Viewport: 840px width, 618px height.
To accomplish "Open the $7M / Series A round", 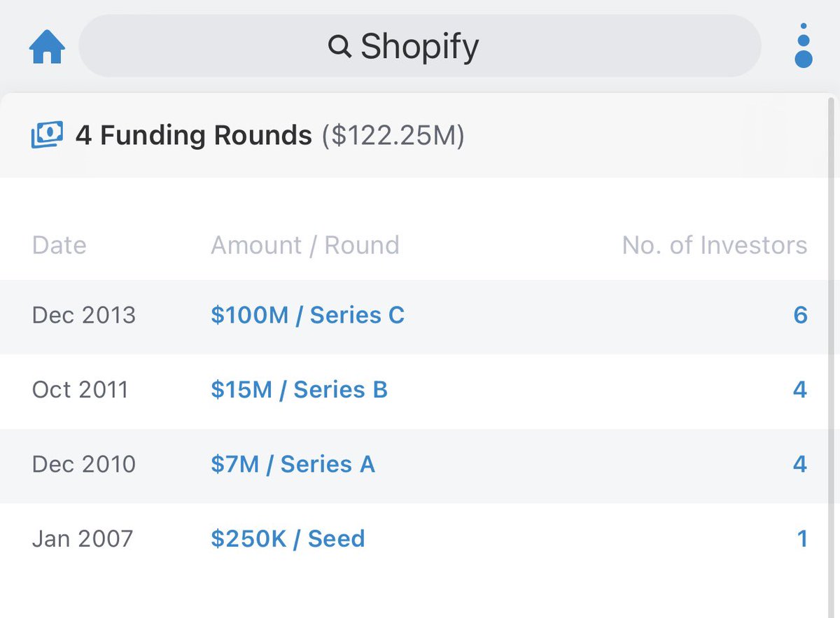I will [293, 464].
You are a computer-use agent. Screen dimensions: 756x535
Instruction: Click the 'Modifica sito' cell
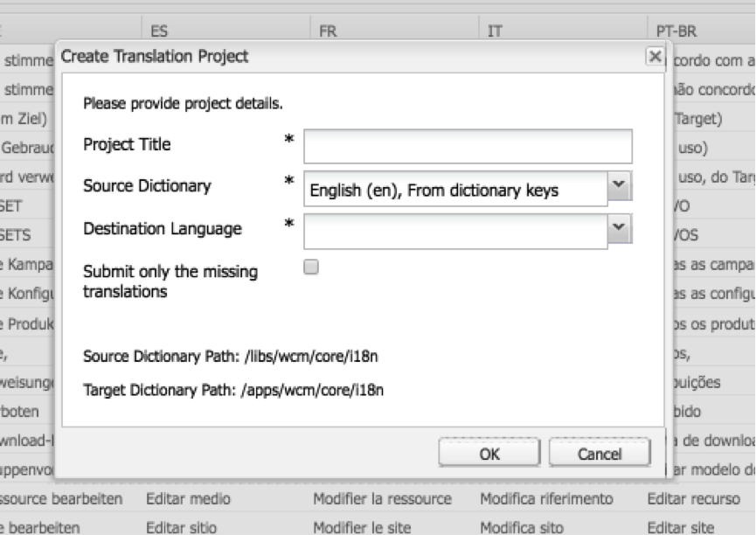pyautogui.click(x=522, y=527)
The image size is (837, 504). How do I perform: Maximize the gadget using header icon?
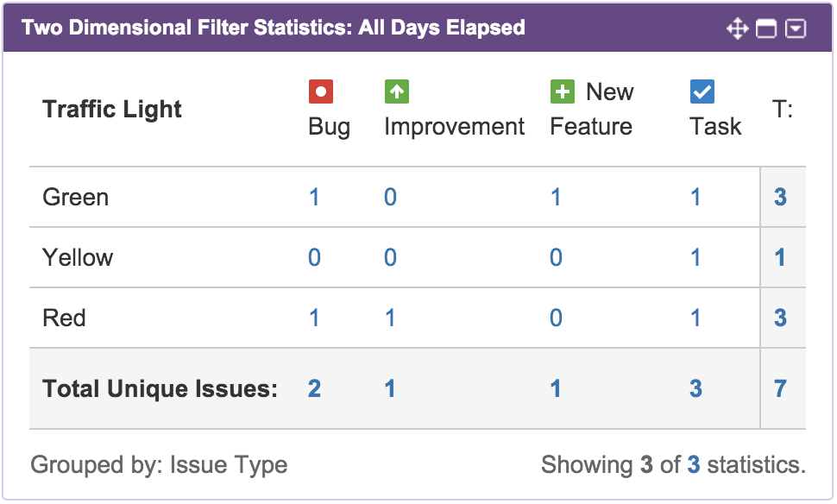(766, 28)
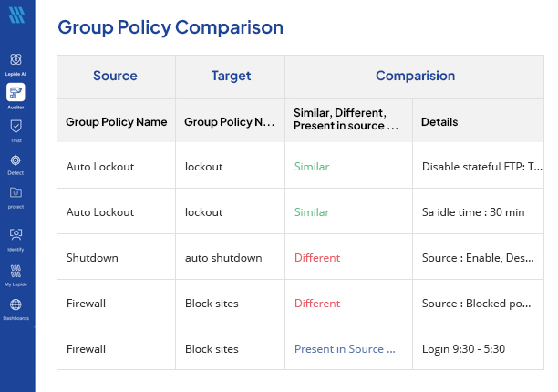Viewport: 558px width, 392px height.
Task: Click the Comparision column group header
Action: (x=415, y=77)
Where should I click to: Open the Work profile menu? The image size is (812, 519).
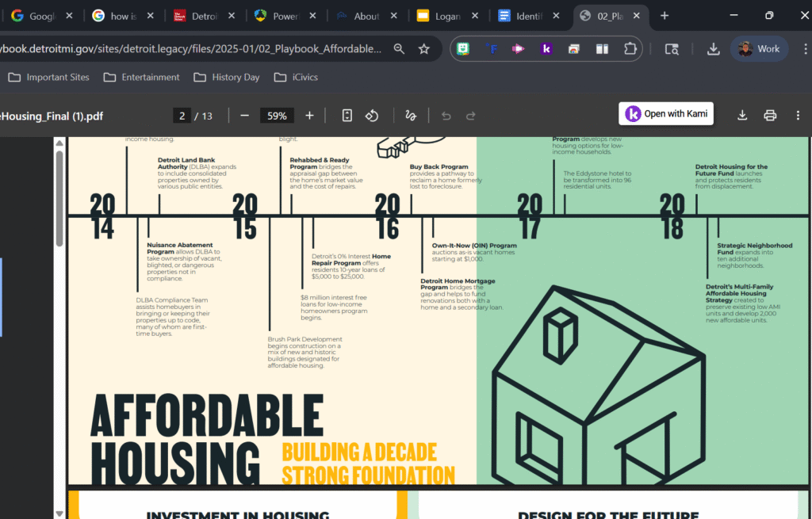(x=759, y=49)
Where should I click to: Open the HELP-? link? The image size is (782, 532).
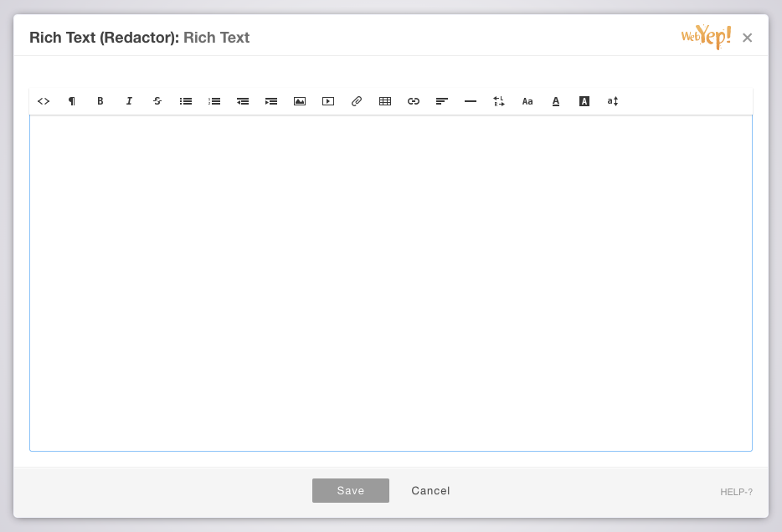click(735, 493)
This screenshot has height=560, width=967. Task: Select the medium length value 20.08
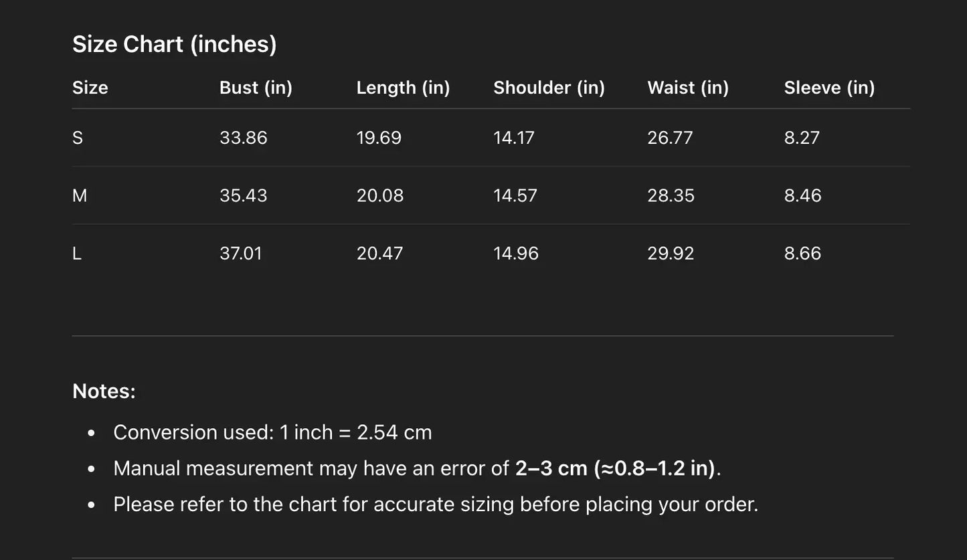(380, 195)
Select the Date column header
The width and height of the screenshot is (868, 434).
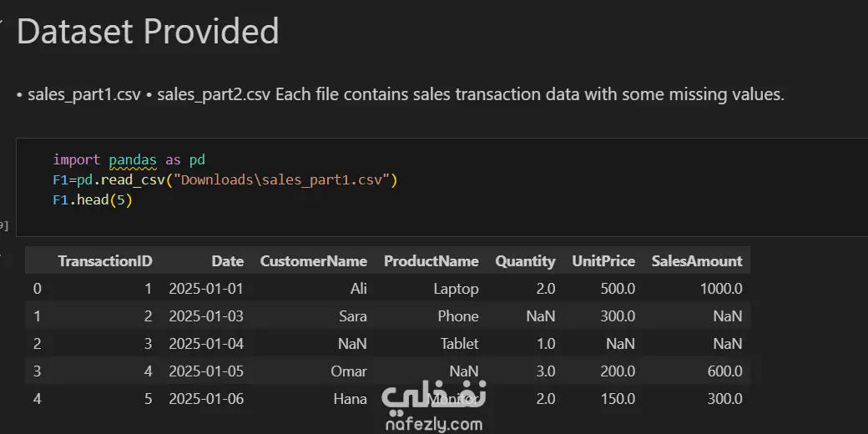tap(227, 261)
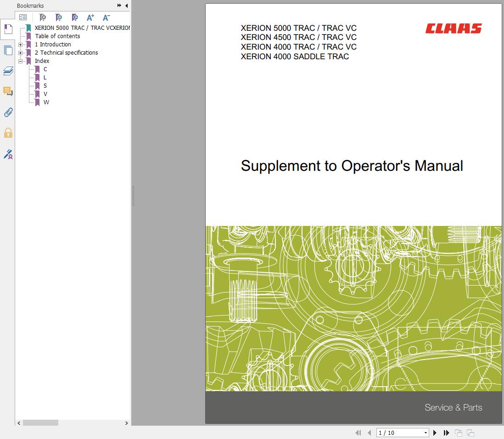This screenshot has width=504, height=439.
Task: Expand the 2 Technical specifications bookmark
Action: (20, 53)
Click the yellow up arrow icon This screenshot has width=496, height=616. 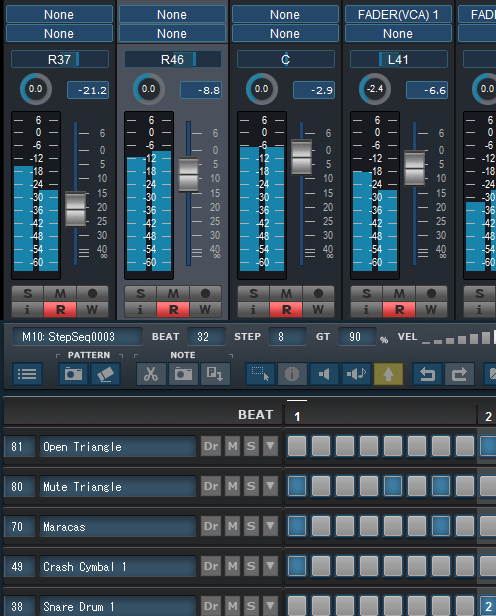coord(388,374)
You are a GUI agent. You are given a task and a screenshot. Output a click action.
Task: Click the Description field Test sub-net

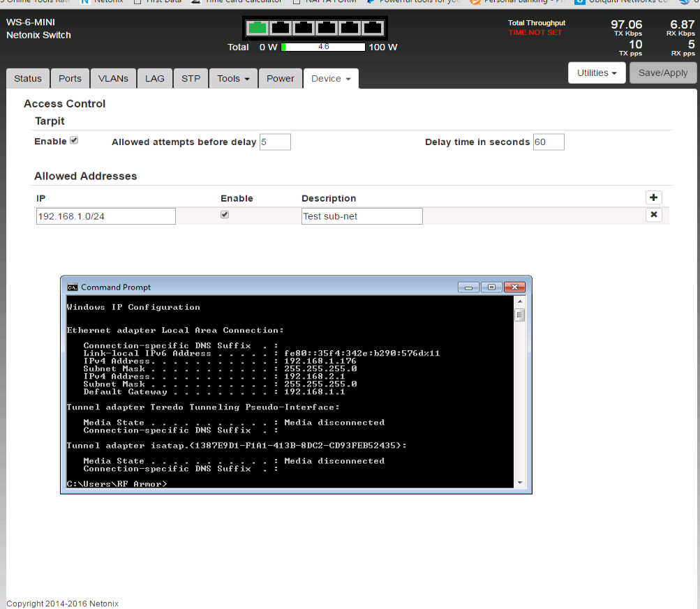coord(362,216)
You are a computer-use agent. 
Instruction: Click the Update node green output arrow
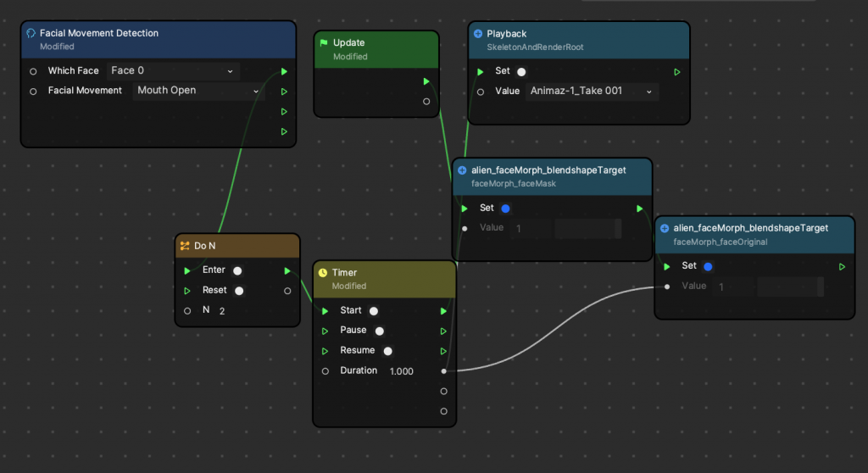(426, 81)
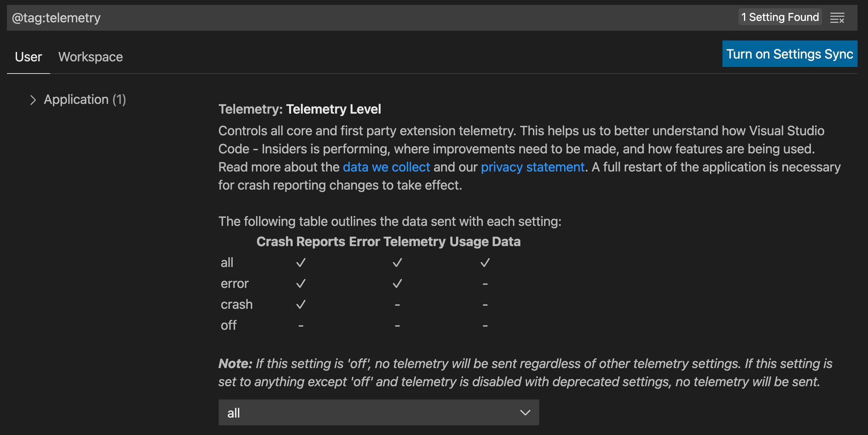
Task: Click the chevron on the 'all' combo box
Action: tap(525, 412)
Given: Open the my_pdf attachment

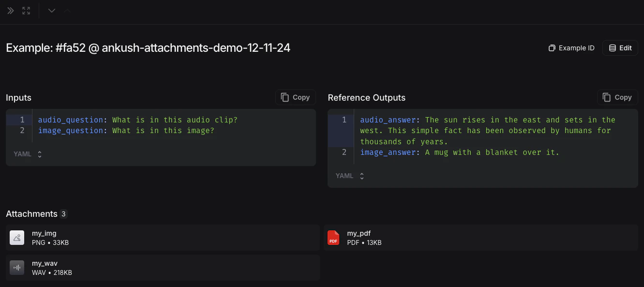Looking at the screenshot, I should coord(479,238).
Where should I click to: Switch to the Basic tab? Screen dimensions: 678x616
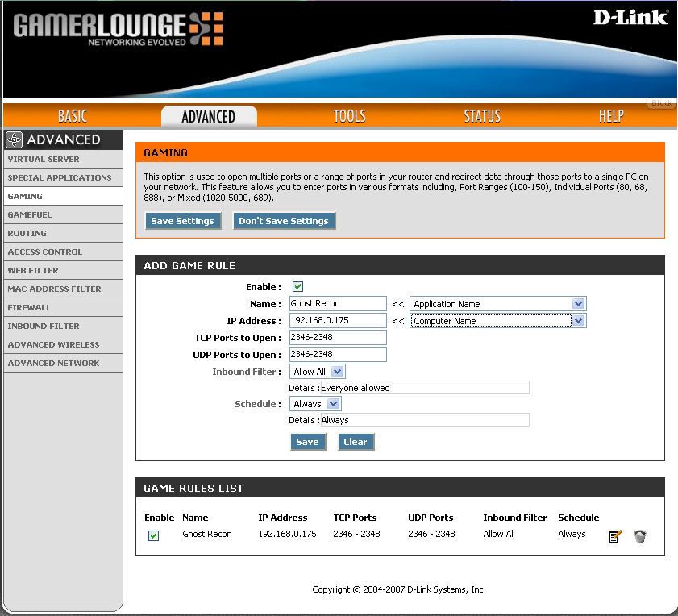click(73, 117)
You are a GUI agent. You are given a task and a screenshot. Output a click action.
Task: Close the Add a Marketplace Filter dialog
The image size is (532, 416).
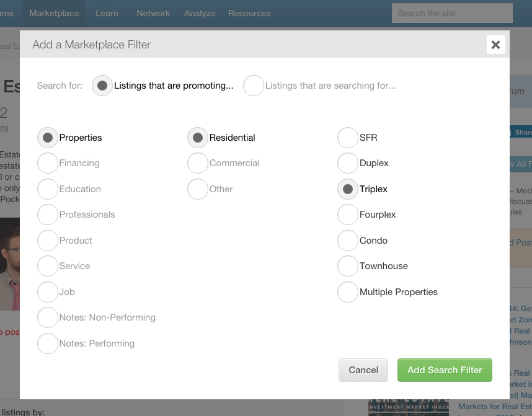coord(495,45)
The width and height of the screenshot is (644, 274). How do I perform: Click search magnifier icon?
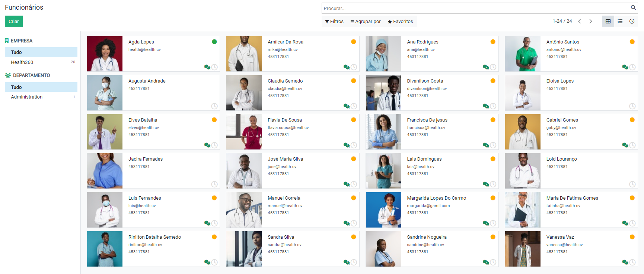tap(633, 8)
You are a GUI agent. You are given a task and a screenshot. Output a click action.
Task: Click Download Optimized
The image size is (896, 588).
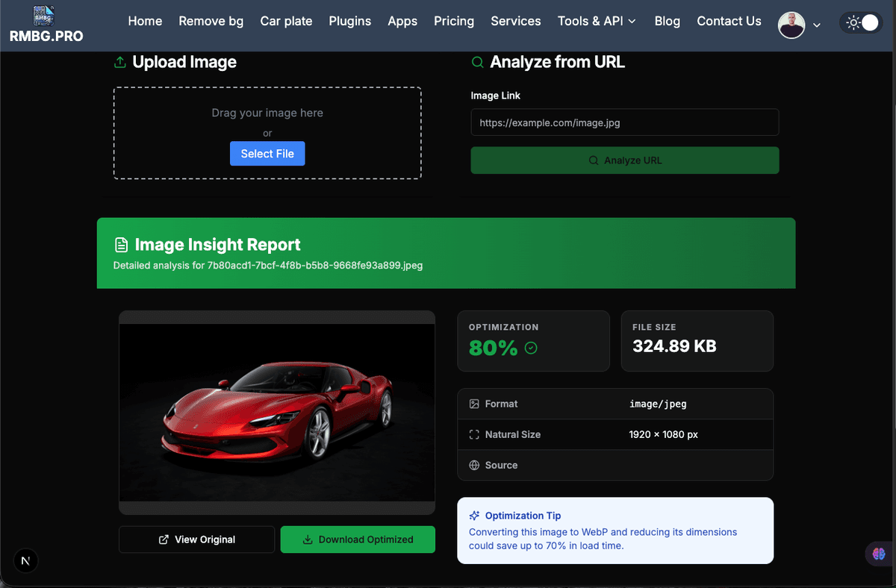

====================

§ Exercise aim
Write out the line that contains "Task: Click the Description" and every line after it to the end of the data, exactly as they stand. Omit the pictures.

§ Output below
Task: Click the Description field Test sub-net

coord(362,216)
You are a computer-use agent. 
Instruction: Click the Update node green output arrow
(426, 81)
Task: Click the chevron on the 'all' combo box
Action: tap(525, 412)
Given: Open the my_pdf attachment

Looking at the screenshot, I should coord(479,238).
Where should I click to: Switch to the Basic tab? Screen dimensions: 678x616
click(73, 117)
You are a GUI agent. You are given a task and a screenshot. Output a click action.
Task: Close the Add a Marketplace Filter dialog
The image size is (532, 416).
coord(495,45)
The width and height of the screenshot is (644, 274). How do I perform: Click search magnifier icon?
tap(633, 8)
You are a GUI agent. You are given a task and a screenshot. Output a click action.
Task: Click Download Optimized
The image size is (896, 588).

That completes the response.